:: Given records ::
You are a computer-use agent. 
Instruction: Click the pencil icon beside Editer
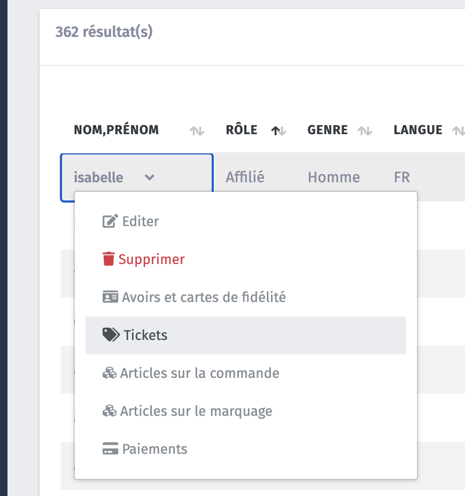coord(110,221)
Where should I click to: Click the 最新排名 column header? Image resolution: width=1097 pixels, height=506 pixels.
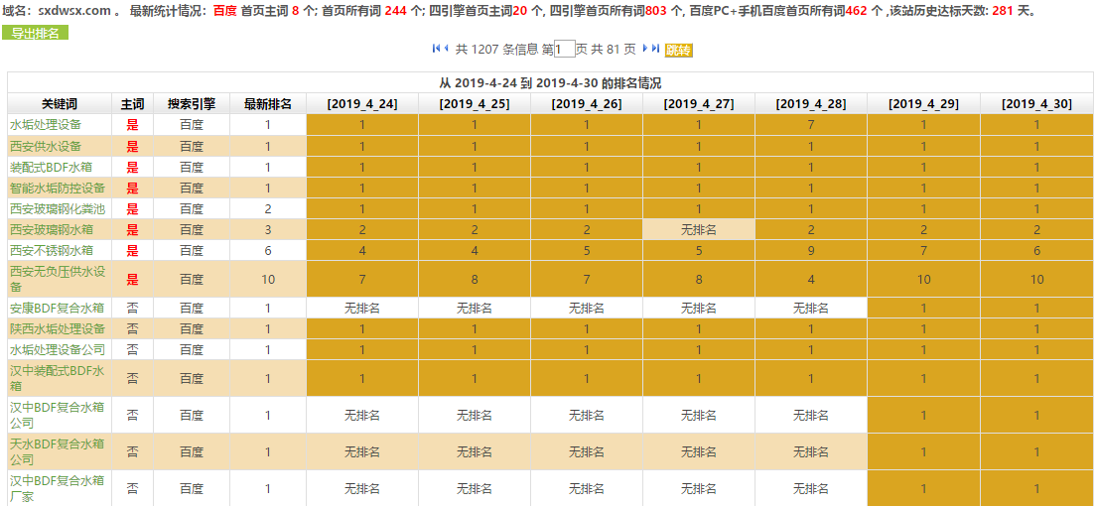(x=267, y=104)
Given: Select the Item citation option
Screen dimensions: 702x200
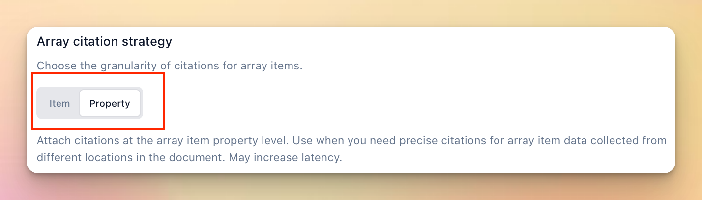Looking at the screenshot, I should 59,104.
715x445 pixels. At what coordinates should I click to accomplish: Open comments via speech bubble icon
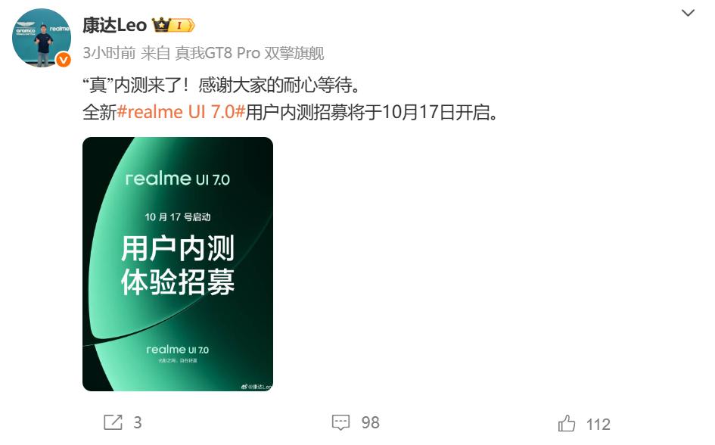click(340, 422)
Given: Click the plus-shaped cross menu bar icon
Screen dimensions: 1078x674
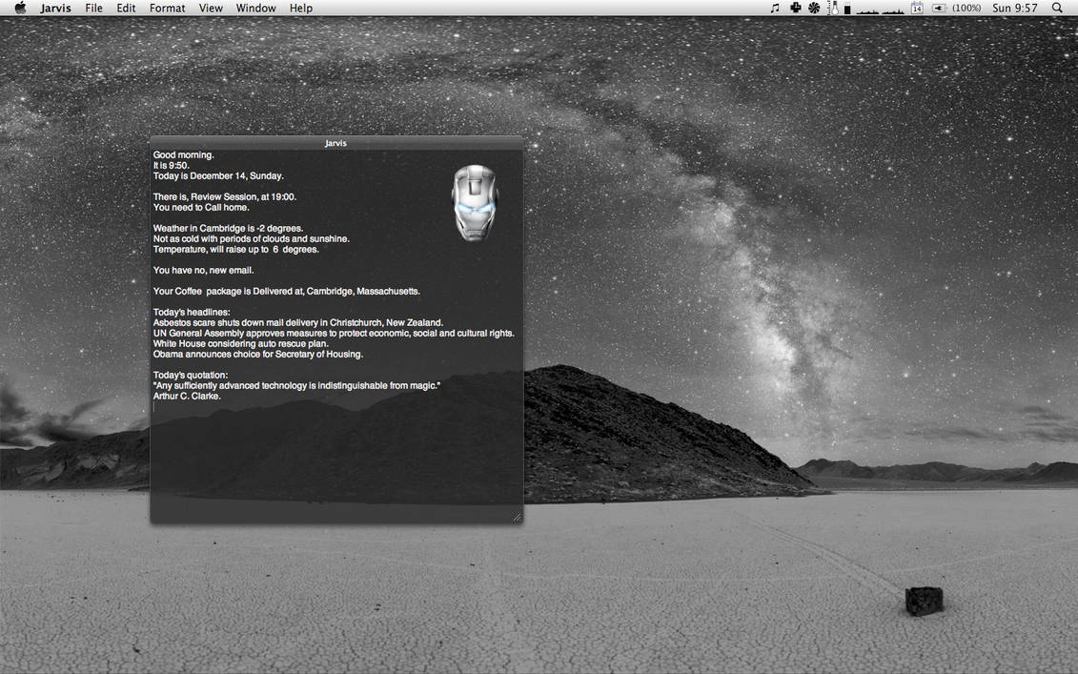Looking at the screenshot, I should 795,8.
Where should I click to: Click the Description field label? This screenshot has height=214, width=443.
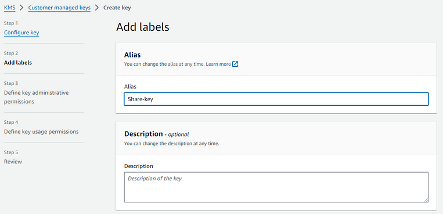tap(138, 166)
:::
§ **Problem**
With the images omitted, repeat all the data word for word.

§ **Solution to this exercise**
You are a computer-use agent. 
Instruction: Click the pencil icon beside Editer
coord(110,221)
Where should I click to: Click the 最新排名 column header? Image resolution: width=1097 pixels, height=506 pixels.
(x=267, y=104)
Given: Select the Item citation option
Screen dimensions: 702x200
Looking at the screenshot, I should 59,104.
715x445 pixels. At what coordinates should I click to accomplish: Open comments via speech bubble icon
click(340, 422)
Given: Click the plus-shaped cross menu bar icon
Screen dimensions: 1078x674
Looking at the screenshot, I should 795,8.
Where should I click to: Click the Description field label? This screenshot has height=214, width=443.
tap(138, 166)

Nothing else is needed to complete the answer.